Task to carry out: Substitute "Select" for every occurrence of "Click" in the data below, leaving all other text unchanged.

Excerpted records:
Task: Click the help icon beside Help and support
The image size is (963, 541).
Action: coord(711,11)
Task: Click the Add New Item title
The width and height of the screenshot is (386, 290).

Response:
Task: Select the help icon beside Help and support
The image size is (963, 541).
Action: coord(711,11)
Task: Select the Add New Item title
The width and height of the screenshot is (386, 290).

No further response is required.